現行の建築基準法では耐震性の安全基準を満たしておらず、震度6弱以上の揺れで倒壊する危険性が高い「既存不適格」の住宅(持ち家)が全国に1084万棟あることが、神戸新聞社の調べで分かった。最も多いのは東京都の77万棟で、兵庫県は7番目に多い45万棟あった。古い住宅の耐震改修工事は進んでおらず、南海トラフ地震など巨大災害の発生が懸念される中、対策が急がれる。(木村信行)

 総務省が5年に1度実施する「住宅・土地統計調査」(2008年版)から集計した。13年版の速報値が7月に公表されたが、調査項目が変更され、耐震性のない住宅の総数は出せなくなった。

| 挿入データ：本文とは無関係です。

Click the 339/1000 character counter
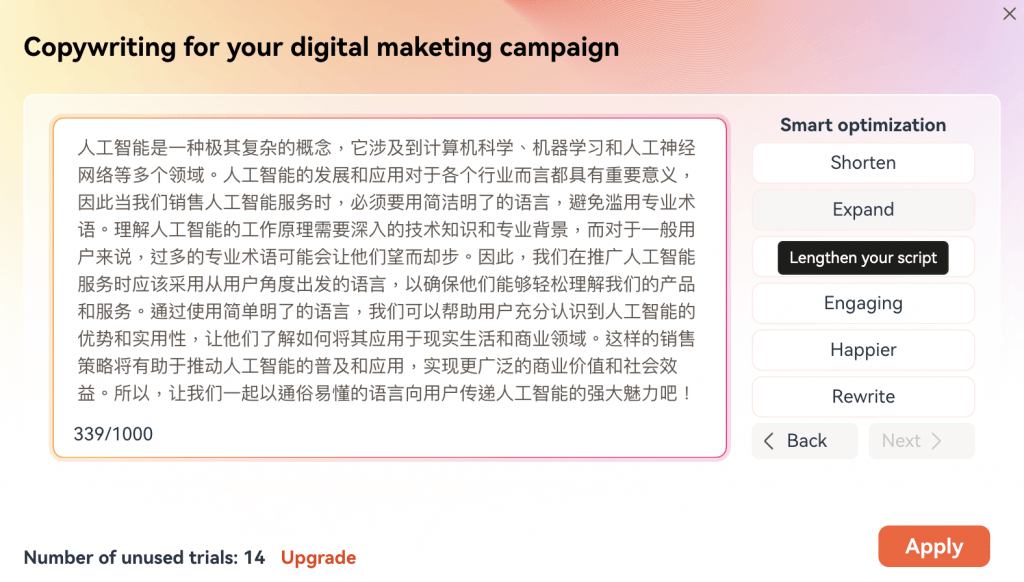Image resolution: width=1024 pixels, height=582 pixels. pos(113,434)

 全国にある旧耐震住宅は、全住宅(持ち家)の37%に当たる約1128万棟。このうち、壁の補強▽筋交いの設置▽金具による補強‐など、何らかの耐震工事をしたのは44万棟にとどまっていた。

 東京都の77万棟が最多で、大阪府(67万棟)▽神奈川県(57万棟)▽愛知県(52万棟)‐と続く。いずれも首都直下地震や南海トラフ巨大地震などで震度6以上が予想される地域だった。

 旧耐震住宅の耐震化率は静岡県の8・5%が最大。宮城県(6・8%)▽愛知県(6・2%)‐と続き、兵庫県は4番目の5・8%だった。3%未満の自治体も18道県あった。

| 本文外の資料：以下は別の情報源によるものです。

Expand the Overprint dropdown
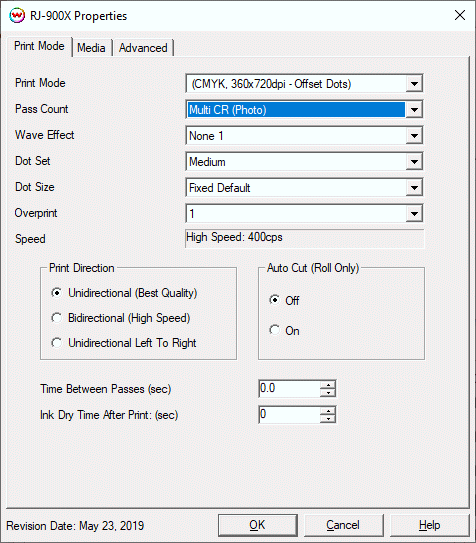 click(x=414, y=214)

 国は全住宅の耐震化率を79%(08年の推計値)と公表。ただ、この中には新耐震基準の住宅も含まれており、改修が必要な旧耐震住宅の耐震化率は全国平均で3・9%だった。

 旧耐震住宅は現在の安全基準を満たしていないが、建築当時は適法だったため「既存不適格」と呼ばれる。約25万棟が全半壊した阪神・淡路大震災で危険性が指摘され、国は1995年12月、耐震改修促進法を施行。2015年に耐震化率90%を目標にしている。

 国土交通省建築指導課は「改修工事は自己負担が大きく、高齢者を中心に耐震化が遅れている。補助制度を周知し、耐震化率の向上に努めたい」としている。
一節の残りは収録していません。